The paper "Emotionally Numb or Empathetic? Evaluating How LLMs Feel Using EmotionBench" addresses the assessment of LLMs' anthropomorphic capabilities, specifically focusing on their ability to empathize by evaluating their emotional responses to various situations. This evaluation is grounded in emotion appraisal theory from psychology, which examines how emotions are triggered in humans based on specific circumstances.
To achieve this, the authors developed a dataset containing over 400 situations known to elicit eight central emotions. These situations are categorized into 36 different factors. The dataset was constructed after an extensive review, ensuring that it effectively captures the spectrum of emotions relevant to the paper.
A crucial part of their methodology involved a human evaluation, gathering data from over 1,200 subjects globally. This human-centric evaluation served as a benchmark for testing and refining the emotional response capabilities of LLMs.
The researchers then assessed five LLMs, including both commercial and open-source variants, and featuring models like GPT-4 and LLaMA-2. Their findings indicate that while LLMs generally demonstrated some appropriate responses, they often misaligned with human-like emotional behaviors. Specifically, these models struggled to establish connections between similar emotional situations and frequently deviated from expected empathetic responses.

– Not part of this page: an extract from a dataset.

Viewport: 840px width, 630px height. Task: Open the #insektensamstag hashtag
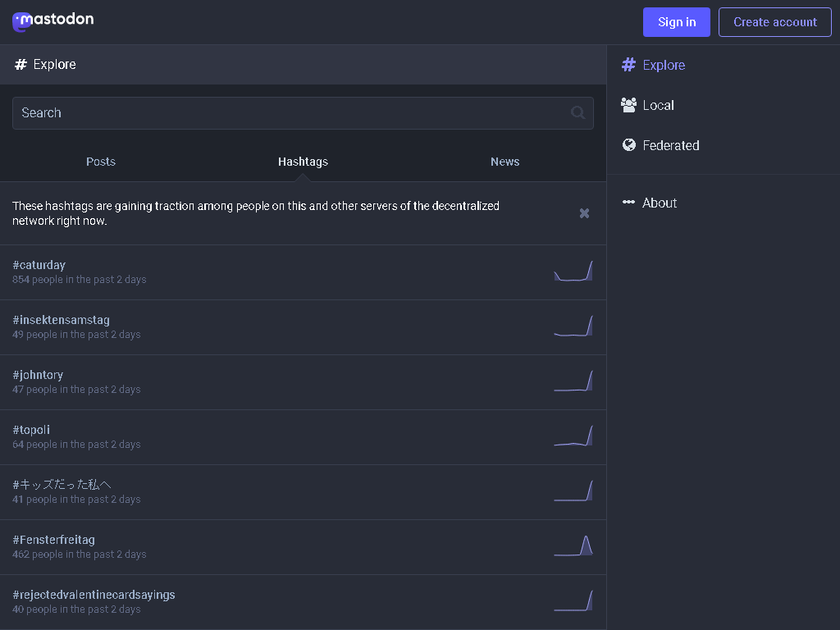[x=61, y=320]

The authors have made the dataset, human evaluation results, and the EmotionBench testing framework available to the public. Their goal is to use this research as a stepping stone towards enhancing LLMs' alignment with human emotional behaviors, ultimately improving their effectiveness as intelligent assistants.
Overall, the paper contributes to ongoing discussions about improving the empathetic capabilities of LLMs, addressing a significant aspect of their integration into human-centered applications.